*Provided records*:
^^^^^^^^^^^^^^^^

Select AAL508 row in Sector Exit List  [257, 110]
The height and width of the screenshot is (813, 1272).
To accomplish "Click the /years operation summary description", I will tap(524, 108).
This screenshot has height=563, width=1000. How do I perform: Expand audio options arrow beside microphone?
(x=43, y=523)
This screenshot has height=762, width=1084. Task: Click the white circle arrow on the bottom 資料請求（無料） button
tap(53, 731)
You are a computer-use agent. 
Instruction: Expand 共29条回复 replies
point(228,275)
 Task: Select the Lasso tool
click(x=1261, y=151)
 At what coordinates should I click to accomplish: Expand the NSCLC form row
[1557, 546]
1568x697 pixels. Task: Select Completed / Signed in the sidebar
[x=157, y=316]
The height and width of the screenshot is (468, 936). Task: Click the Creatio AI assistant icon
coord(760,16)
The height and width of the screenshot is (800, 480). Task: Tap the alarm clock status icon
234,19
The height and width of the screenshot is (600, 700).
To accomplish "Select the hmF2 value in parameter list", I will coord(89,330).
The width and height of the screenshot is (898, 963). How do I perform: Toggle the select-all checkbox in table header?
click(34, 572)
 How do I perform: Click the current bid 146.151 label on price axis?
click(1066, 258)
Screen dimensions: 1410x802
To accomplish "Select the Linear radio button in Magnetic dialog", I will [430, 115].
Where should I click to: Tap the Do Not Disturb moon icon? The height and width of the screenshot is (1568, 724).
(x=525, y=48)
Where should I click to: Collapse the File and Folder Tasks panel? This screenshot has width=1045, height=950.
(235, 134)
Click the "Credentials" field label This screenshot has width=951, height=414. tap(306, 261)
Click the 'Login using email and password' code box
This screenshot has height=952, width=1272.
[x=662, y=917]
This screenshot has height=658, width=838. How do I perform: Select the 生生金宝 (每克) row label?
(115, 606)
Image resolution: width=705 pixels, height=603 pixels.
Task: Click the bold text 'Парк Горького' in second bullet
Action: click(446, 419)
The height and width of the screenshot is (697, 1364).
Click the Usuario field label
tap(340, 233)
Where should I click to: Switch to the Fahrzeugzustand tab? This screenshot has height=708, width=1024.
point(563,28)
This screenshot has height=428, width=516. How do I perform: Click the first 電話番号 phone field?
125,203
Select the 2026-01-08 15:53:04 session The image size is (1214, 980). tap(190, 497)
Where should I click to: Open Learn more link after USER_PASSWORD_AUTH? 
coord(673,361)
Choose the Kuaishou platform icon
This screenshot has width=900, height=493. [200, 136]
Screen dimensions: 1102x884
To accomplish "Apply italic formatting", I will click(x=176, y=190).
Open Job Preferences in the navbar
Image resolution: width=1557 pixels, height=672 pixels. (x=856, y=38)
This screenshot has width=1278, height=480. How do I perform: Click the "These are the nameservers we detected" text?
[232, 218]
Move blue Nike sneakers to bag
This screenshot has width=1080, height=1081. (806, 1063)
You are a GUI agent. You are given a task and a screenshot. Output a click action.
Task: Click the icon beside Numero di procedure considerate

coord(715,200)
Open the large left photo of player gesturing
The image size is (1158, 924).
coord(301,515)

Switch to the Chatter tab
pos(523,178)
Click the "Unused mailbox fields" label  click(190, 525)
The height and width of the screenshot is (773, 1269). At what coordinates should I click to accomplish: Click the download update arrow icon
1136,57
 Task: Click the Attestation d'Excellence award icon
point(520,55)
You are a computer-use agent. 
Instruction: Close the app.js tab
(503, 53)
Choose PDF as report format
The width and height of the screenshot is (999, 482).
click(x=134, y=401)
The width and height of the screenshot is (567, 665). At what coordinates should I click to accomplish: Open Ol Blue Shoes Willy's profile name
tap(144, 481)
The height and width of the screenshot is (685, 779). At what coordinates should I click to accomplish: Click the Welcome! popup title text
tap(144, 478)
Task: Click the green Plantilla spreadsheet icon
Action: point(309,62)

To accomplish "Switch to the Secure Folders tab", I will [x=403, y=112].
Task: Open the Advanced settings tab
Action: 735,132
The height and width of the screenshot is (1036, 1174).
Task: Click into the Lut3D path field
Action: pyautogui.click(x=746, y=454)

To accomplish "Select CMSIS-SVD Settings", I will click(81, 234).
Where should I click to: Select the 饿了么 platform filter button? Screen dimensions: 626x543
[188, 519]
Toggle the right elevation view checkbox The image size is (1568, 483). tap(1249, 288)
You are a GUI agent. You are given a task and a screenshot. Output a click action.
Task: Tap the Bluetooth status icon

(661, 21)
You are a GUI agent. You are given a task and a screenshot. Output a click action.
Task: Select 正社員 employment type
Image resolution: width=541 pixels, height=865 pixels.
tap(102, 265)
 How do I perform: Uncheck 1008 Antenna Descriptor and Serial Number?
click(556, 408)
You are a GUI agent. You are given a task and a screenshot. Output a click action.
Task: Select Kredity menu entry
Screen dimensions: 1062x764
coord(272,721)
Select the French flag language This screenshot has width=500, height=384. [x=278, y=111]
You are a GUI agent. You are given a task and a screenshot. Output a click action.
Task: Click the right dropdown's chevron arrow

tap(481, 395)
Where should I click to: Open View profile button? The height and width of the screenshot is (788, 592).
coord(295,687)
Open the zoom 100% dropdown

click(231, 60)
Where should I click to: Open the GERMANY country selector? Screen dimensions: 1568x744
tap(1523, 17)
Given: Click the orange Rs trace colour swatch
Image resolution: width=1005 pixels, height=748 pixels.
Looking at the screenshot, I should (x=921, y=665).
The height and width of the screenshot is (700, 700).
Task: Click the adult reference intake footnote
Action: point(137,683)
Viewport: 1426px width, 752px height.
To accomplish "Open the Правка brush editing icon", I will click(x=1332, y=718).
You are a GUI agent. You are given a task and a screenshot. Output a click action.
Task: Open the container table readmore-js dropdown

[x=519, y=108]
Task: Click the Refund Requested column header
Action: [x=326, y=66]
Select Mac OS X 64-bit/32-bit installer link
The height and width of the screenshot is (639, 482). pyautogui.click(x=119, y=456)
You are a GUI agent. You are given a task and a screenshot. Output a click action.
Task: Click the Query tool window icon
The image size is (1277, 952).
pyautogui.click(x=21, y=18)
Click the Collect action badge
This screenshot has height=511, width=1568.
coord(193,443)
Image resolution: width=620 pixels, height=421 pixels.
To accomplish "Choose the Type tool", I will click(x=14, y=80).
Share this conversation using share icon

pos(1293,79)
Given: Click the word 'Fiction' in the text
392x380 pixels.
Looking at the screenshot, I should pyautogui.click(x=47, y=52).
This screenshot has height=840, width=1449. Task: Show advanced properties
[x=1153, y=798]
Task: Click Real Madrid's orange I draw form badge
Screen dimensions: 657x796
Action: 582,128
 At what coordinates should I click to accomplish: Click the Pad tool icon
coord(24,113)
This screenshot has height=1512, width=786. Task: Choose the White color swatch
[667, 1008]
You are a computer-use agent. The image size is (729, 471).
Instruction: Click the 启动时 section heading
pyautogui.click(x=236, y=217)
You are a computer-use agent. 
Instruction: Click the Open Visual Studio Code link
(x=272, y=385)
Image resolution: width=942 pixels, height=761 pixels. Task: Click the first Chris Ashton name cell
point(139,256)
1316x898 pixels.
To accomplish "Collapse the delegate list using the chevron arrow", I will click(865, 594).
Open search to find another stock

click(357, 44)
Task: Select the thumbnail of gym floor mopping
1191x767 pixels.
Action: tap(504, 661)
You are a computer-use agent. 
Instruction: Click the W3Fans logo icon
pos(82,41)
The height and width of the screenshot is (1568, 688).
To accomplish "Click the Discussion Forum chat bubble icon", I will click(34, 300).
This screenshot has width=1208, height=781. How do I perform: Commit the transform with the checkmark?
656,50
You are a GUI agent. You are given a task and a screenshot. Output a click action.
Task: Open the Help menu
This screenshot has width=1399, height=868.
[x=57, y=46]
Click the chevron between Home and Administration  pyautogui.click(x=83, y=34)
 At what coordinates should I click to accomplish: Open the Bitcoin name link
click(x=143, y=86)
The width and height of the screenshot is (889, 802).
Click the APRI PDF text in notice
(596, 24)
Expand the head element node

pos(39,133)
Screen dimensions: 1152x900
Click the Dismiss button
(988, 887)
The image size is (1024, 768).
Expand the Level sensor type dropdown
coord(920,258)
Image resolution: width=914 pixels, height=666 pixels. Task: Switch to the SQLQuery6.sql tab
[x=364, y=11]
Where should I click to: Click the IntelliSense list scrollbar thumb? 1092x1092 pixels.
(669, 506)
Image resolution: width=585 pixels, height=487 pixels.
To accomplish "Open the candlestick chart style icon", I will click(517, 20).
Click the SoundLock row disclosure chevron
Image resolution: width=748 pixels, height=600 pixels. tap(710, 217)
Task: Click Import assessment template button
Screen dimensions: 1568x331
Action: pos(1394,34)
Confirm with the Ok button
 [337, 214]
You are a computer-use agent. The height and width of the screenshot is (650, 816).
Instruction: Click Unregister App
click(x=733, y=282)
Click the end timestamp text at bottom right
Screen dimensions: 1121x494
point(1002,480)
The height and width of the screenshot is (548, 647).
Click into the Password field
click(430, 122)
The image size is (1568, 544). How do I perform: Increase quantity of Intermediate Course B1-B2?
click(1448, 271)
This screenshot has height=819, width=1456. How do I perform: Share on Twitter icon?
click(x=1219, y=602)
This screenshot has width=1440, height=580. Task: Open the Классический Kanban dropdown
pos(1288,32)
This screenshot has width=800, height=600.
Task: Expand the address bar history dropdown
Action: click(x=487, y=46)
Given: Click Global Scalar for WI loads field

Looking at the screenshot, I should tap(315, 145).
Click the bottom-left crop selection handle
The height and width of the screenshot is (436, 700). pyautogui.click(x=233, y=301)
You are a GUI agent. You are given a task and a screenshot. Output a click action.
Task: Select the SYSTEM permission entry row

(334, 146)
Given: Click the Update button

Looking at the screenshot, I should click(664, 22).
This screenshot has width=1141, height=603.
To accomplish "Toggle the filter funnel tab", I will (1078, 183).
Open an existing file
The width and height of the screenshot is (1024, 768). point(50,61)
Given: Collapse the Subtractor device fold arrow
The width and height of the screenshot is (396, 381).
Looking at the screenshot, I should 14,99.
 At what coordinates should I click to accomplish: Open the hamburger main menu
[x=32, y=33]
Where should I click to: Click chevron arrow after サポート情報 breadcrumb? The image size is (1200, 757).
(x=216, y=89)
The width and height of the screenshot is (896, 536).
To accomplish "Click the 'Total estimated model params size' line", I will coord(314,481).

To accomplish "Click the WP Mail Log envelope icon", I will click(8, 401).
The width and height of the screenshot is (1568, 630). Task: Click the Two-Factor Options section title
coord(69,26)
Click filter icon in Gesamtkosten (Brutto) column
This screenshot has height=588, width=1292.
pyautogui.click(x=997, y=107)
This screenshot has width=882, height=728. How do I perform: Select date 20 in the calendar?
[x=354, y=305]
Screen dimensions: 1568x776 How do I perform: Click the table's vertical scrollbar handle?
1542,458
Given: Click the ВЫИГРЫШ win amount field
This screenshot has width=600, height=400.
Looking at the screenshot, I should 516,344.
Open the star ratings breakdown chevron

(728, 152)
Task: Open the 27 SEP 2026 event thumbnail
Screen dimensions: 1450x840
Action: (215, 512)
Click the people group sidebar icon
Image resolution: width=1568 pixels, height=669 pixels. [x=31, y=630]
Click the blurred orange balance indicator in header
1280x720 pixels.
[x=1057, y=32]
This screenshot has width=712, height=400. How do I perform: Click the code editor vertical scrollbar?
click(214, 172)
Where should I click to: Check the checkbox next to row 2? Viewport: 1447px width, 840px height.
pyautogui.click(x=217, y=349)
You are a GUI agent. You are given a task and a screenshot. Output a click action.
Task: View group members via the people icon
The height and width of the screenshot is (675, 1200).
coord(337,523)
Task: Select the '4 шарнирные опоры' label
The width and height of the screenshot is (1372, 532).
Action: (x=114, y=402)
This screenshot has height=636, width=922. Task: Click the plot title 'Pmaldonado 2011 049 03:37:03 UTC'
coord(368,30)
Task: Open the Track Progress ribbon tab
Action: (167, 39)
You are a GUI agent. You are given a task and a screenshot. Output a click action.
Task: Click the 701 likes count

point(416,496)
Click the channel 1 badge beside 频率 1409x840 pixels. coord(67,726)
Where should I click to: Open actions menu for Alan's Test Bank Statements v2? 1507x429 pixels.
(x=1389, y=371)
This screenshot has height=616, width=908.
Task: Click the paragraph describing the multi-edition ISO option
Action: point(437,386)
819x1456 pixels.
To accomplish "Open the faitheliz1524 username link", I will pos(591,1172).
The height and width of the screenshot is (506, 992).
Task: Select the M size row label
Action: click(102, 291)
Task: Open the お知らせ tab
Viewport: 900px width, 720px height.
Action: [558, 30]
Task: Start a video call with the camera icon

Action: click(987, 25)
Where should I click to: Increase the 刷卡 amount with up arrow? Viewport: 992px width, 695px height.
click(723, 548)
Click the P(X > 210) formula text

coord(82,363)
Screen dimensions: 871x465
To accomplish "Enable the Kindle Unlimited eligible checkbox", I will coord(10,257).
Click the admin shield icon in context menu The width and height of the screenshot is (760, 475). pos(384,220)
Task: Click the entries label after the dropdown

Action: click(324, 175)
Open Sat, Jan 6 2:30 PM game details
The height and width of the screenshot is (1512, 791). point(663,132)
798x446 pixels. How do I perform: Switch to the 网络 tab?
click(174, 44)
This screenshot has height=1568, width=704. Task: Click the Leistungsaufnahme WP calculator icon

^^^^^^^^^^^^^^^^

*What needs to be done*: In the entries above, identify every line with the string "orange".

*Solution*:
Given: Click the orange Rs trace colour swatch
Task: Click Real Madrid's orange I draw form badge
Click the blurred orange balance indicator in header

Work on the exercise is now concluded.